[Opening ENTRIES SUPPLIED section]

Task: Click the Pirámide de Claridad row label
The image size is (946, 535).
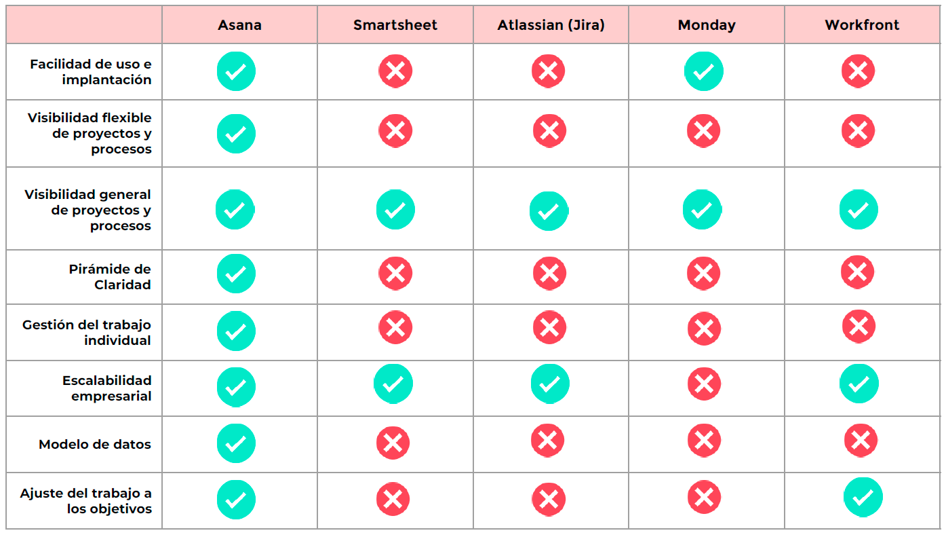Action: [110, 277]
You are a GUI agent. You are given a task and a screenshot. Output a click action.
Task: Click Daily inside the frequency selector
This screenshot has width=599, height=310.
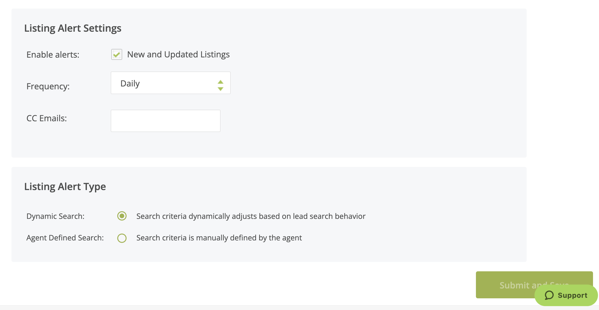(x=130, y=83)
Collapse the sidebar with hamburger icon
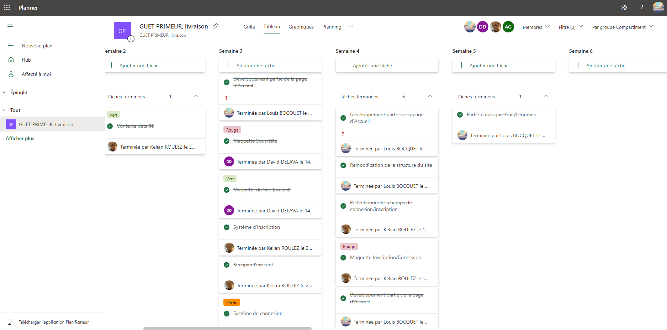Screen dimensions: 667x330 click(10, 25)
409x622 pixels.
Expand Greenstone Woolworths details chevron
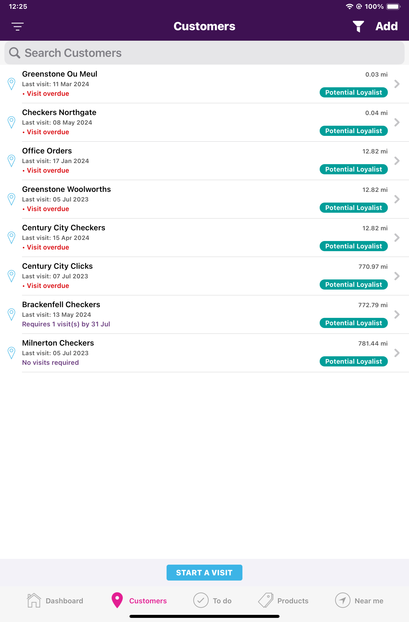point(397,199)
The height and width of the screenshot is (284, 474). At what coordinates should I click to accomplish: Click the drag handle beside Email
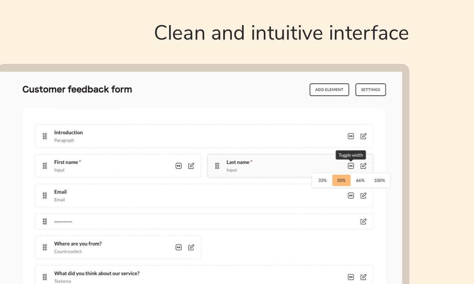(x=45, y=195)
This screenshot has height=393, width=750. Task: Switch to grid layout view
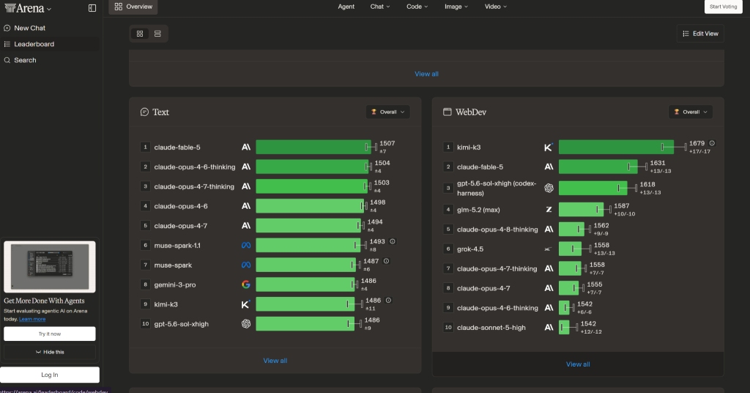pyautogui.click(x=140, y=34)
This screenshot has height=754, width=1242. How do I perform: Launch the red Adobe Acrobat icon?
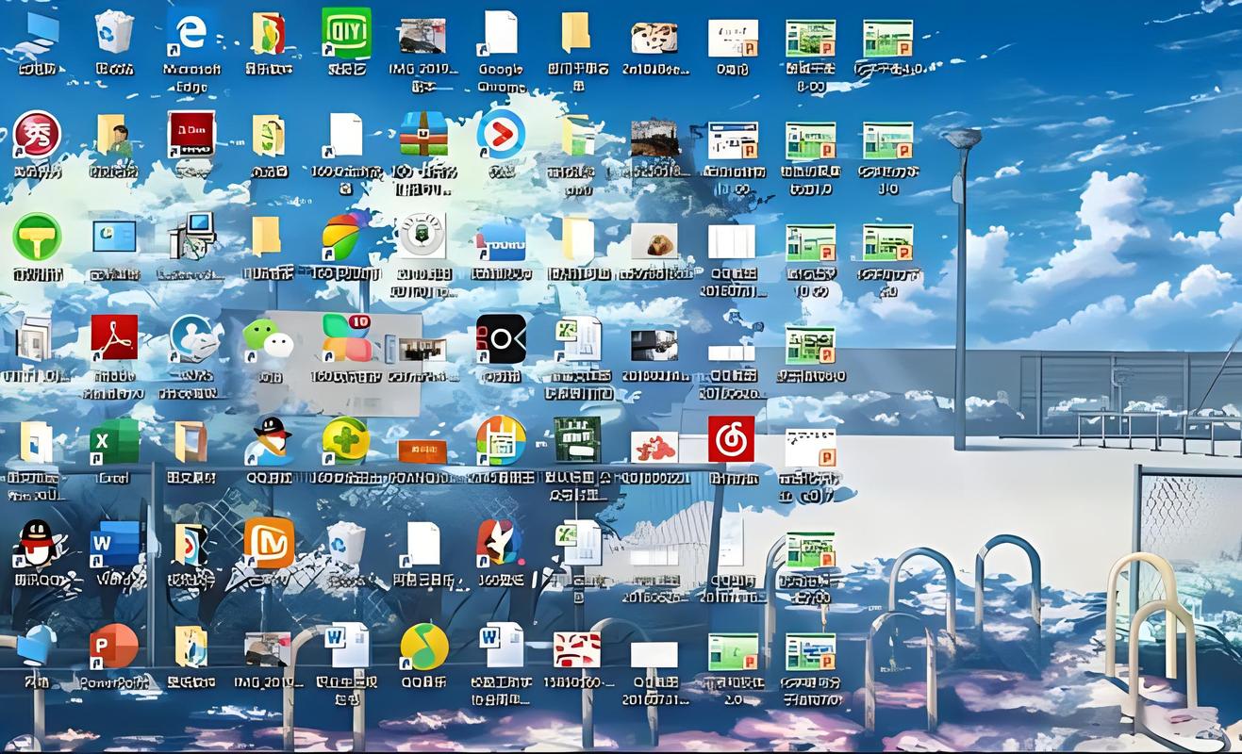[114, 337]
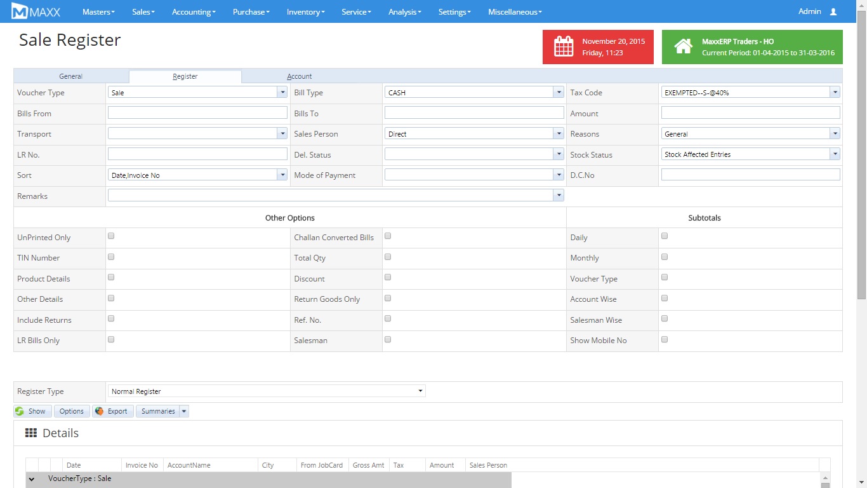Click the grid icon beside Details heading
Viewport: 867px width, 488px height.
(x=31, y=433)
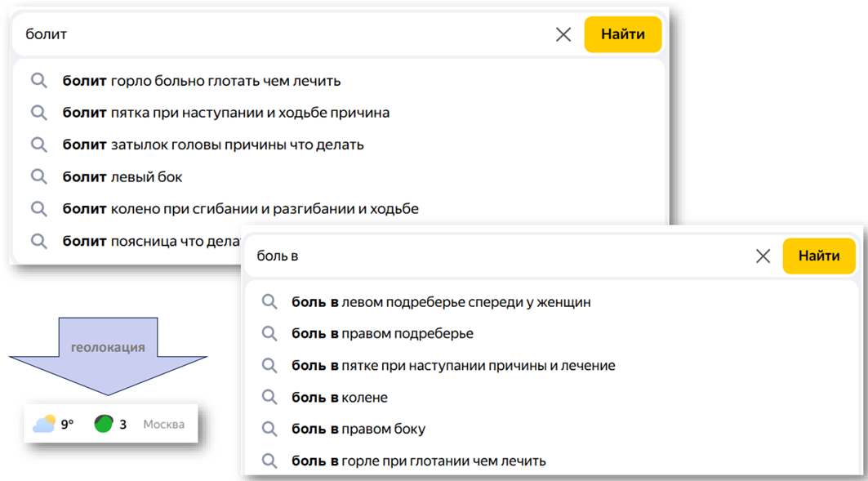Image resolution: width=868 pixels, height=481 pixels.
Task: Pick "боль в левом подреберье спереди у женщин"
Action: [x=441, y=302]

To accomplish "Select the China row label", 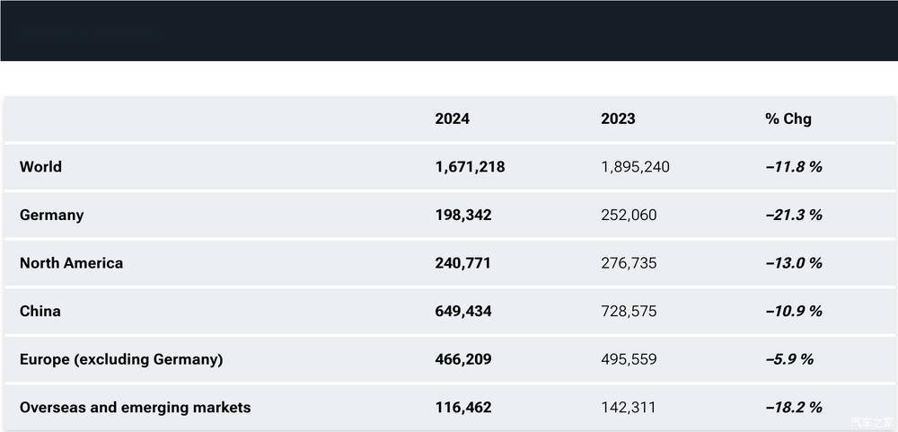I will tap(40, 311).
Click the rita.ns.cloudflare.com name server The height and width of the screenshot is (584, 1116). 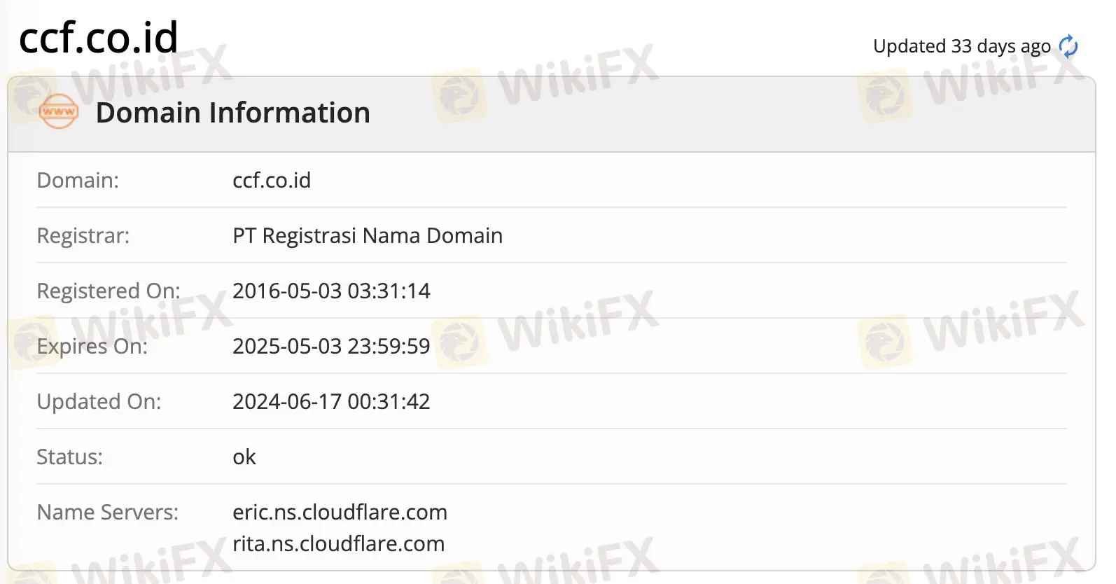click(x=338, y=543)
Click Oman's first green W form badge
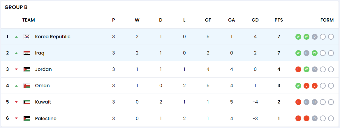This screenshot has width=340, height=128. tap(298, 86)

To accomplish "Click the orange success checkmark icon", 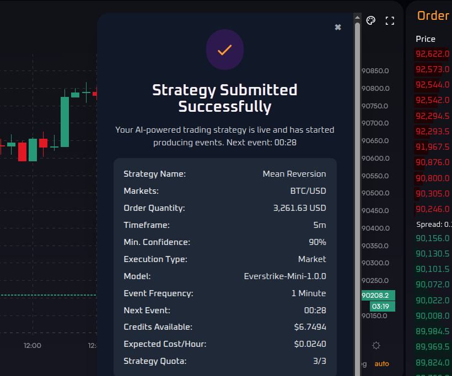I will point(225,50).
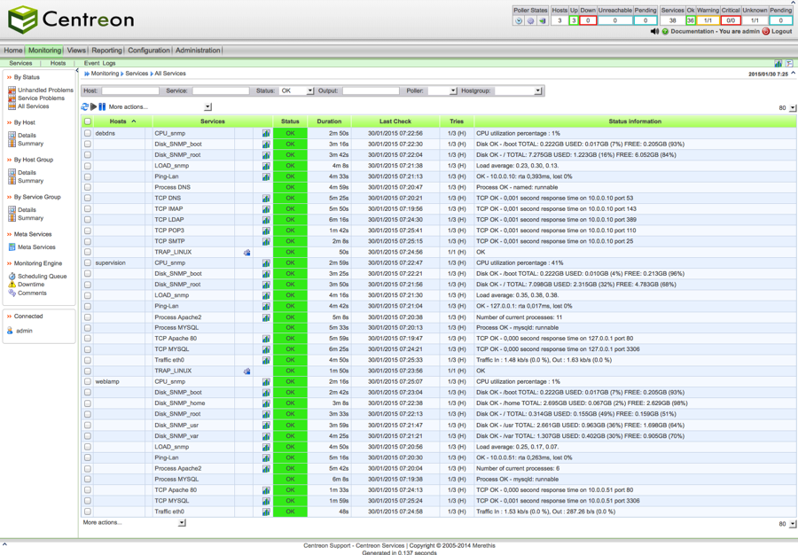Check the box for the supervision CPU_snmp row
Image resolution: width=798 pixels, height=555 pixels.
tap(88, 263)
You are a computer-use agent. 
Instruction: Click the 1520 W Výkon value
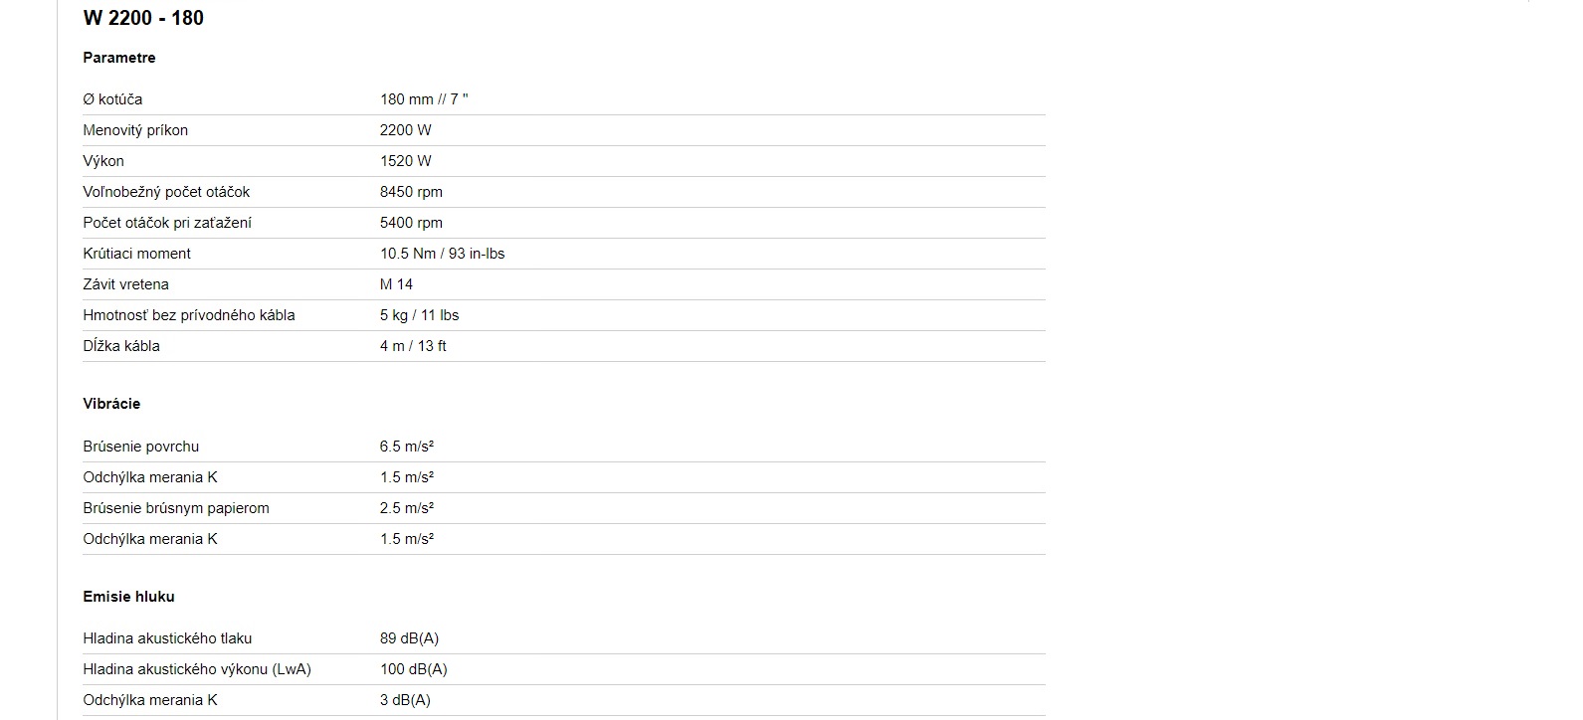[406, 161]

[Closing ENTRIES SUPPLIED section]

**TASK BRIEF**
Look for the string "agent" in the data above and return every line that has it.

**TASK SOLUTION**
You are a GUI agent. You are given a task and a screenshot. Output a click action.
You are a computer-use agent. 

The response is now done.